## Introduction
This notebook is used to preprocess the SC-Ques Dataset so that it can be used with our project. We aim to use this additional dataset with our project to help improve the size of our testing set. This dataset was found from the paper [SC-Ques: A Sentence Completion Question Dataset for English as a Second Language Learners](https://arxiv.org/abs/2206.12036). They provided a [link to their code and their data](https://github.com/ai4ed/SC-Ques) for research purposes. This, in turn, gave a link to a [dropbox containing their data](https://www.dropbox.com/s/lzznin2hxt6rmft/SC-Ques.tar.gz?dl=0). The data that we would be looking to use to expand our training set would be found in test.jsons and train.jsons. An example from train.jsons is included below.
```
{"stem": "The plane is scheduled to arrive ___ because of bad weather. ", "choice": {"A": "A.latest", "B": "B.later", "C": "C.late"}, "answer": "C", "choice_dict": {"choice_dict": {"A": "The plane is scheduled to arrive latest because of bad weather.", "B": "The plane is scheduled to arrive later because of bad weather.", "C": "The plane is scheduled to arrive late because of bad weather."}}}
```

From this we would be looking to extract the 'stem' key for the question, the 'answer' key for our ans, and the choice_dict for our response options. Of note is that we will need to modify our code to allow for an arbitrarily sized choice dict. Also of note is that these questions seem less complex than the SAT questions, though some of the questions have more blanks. There are 241195 records in train.jsons and 47953 records in test.jsons.

I am currently unsure what the csv files are, even after skimming through the paper.

## Library Imports
This section is used to import relevant libraries.

In [1]:
from pathlib import Path 
import pandas as pd
import numpy as np
import json
from tqdm.notebook import tqdm
from nltk import word_tokenize
tqdm.pandas()

## Method from Sentence Completion Notebook

In [2]:
def tokenize_question(question):
    sent = word_tokenize(question)
    start_of_sentence = "<sent>"
    end_of_sentence = "<\\sent>"
    sent.insert(0, start_of_sentence)
    sent.append(end_of_sentence)
    return sent

## Load the Original Data
This section loads in the original data from test.jsons and train.jsons.
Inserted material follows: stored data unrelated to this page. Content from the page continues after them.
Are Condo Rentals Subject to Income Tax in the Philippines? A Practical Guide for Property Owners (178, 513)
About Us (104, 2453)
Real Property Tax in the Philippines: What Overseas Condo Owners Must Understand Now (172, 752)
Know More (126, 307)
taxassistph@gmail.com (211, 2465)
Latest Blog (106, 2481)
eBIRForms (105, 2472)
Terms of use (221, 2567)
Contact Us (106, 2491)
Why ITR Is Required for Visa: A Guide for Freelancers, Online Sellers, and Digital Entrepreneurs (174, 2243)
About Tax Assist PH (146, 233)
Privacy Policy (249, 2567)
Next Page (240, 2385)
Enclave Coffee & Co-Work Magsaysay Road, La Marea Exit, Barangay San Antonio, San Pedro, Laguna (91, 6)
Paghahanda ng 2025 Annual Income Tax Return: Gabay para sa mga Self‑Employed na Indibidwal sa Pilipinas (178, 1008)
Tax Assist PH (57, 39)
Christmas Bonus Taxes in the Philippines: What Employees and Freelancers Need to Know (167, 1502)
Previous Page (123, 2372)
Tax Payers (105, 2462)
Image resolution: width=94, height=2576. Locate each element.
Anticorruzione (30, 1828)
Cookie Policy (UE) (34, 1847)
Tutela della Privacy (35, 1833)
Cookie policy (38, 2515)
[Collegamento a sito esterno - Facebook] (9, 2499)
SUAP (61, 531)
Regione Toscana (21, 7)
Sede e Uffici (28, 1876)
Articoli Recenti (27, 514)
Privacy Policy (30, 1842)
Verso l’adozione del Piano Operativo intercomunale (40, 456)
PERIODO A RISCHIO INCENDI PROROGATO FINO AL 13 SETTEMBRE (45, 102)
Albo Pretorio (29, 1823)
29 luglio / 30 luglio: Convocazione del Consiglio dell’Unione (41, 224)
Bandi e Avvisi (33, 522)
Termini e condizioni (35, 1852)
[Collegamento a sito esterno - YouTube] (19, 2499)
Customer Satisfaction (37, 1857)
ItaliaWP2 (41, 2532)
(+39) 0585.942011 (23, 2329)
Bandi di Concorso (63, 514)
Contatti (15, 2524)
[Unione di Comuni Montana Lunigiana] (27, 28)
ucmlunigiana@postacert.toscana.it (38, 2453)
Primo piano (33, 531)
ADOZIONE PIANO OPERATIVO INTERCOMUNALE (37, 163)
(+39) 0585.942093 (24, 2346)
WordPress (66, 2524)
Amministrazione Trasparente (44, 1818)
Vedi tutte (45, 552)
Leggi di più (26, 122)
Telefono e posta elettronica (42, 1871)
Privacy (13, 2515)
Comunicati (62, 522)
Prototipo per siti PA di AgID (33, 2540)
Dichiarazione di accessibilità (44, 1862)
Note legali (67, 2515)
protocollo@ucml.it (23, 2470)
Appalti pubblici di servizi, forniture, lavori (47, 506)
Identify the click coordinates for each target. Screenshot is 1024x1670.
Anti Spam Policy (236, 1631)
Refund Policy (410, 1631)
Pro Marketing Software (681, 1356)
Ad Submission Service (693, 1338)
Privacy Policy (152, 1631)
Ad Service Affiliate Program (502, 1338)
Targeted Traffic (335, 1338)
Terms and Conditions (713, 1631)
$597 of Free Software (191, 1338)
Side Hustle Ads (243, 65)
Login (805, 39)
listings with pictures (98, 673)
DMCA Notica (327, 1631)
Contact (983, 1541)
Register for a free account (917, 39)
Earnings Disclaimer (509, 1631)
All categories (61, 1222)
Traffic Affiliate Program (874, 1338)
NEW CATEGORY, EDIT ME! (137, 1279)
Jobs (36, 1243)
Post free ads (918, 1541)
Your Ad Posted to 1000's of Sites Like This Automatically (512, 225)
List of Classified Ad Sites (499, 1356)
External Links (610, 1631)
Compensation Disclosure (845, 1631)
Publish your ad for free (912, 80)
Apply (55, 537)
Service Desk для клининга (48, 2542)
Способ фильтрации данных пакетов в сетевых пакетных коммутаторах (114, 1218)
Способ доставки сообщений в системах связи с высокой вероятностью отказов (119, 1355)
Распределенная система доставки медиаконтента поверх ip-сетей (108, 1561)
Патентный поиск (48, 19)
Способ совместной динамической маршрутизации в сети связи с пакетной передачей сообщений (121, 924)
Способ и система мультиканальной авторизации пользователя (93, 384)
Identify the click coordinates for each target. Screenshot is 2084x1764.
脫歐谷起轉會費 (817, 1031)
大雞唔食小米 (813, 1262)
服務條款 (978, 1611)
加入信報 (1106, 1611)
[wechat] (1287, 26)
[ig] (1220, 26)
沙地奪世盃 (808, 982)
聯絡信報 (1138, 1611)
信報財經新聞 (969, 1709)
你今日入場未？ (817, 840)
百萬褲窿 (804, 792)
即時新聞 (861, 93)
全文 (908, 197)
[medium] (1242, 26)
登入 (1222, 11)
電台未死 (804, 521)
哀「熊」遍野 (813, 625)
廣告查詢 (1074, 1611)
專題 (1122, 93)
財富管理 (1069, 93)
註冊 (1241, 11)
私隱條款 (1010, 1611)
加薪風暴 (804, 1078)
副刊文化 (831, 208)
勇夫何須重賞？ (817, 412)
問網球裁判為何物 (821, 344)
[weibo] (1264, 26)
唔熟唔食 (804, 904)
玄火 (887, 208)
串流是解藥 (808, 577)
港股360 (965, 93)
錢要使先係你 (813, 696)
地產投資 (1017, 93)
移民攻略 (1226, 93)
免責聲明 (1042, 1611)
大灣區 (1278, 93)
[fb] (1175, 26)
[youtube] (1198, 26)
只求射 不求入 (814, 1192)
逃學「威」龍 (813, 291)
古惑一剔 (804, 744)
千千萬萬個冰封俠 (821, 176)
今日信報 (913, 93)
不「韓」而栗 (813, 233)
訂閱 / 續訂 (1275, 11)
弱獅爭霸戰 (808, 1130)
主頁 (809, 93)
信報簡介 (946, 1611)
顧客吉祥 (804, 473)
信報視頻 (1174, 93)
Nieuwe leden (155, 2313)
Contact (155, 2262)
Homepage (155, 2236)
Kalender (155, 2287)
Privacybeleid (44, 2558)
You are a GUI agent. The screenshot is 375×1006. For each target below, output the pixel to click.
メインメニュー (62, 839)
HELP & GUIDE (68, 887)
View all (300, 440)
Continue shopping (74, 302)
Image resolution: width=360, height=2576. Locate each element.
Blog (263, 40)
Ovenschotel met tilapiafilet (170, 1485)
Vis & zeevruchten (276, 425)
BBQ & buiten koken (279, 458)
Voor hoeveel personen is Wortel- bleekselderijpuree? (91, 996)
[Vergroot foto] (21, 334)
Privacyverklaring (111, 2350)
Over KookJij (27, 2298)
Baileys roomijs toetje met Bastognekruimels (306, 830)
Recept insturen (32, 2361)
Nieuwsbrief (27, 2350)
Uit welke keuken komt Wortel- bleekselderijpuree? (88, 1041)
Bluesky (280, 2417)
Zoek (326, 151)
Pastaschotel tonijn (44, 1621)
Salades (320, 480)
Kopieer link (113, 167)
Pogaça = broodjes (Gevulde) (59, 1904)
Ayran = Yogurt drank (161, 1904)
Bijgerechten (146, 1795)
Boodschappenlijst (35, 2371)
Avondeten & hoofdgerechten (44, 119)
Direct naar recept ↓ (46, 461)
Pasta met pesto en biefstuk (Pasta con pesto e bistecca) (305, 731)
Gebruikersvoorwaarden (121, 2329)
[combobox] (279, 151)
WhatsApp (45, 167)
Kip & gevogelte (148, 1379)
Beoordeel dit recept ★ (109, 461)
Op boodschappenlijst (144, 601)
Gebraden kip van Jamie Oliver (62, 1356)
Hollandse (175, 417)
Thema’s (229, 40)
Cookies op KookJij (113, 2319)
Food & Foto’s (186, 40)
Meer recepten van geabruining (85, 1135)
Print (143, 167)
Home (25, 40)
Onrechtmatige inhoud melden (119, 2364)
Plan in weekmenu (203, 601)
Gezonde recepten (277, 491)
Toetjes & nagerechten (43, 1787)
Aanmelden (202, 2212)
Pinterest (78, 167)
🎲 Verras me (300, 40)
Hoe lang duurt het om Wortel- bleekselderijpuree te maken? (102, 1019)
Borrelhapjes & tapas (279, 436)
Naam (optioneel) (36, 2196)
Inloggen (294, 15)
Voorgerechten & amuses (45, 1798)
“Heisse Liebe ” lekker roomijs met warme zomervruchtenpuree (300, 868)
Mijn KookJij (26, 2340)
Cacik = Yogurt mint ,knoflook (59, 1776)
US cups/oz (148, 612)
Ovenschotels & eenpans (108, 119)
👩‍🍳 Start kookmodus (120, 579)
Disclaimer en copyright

These were two JSONS files in the SC-Ques data. Both of them use the same format which is why we are joining them together. This will work better for our purposes.

In [3]:
def parse_raw_scques_record(line: str):
    record = json.loads(line)
    out = {}
    question = record['stem']
    ans = record['answer']
    # choice = record['choice']
    choice_dict = record['choice_dict']['choice_dict']
    for option in choice_dict.keys():
        out[option] = choice_dict[option]
    out['question'] = question
    out['ans'] = ans
    return out

train_path = Path("Datasets\\SC-Ques\\train.jsons")
test_path = Path("Datasets\\SC-Ques\\test.jsons")
# if train_path.exists() and not train_path.is_dir():
records = []
print("Parsing %s" % str(train_path))
with train_path.open() as f:
    lines = f.readlines()
    for line in tqdm(lines):
        records.append(parse_raw_scques_record(line))
print("Parsing %s" % str(test_path))
with test_path.open() as f:
    lines = f.readlines()
    for line in tqdm(lines):
        records.append(parse_raw_scques_record(line))
        
additional_data = pd.DataFrame.from_records(records)
print(len(additional_data))
additional_data.head()

Parsing Datasets\SC-Ques\train.jsons


  0%|          | 0/241195 [00:00<?, ?it/s]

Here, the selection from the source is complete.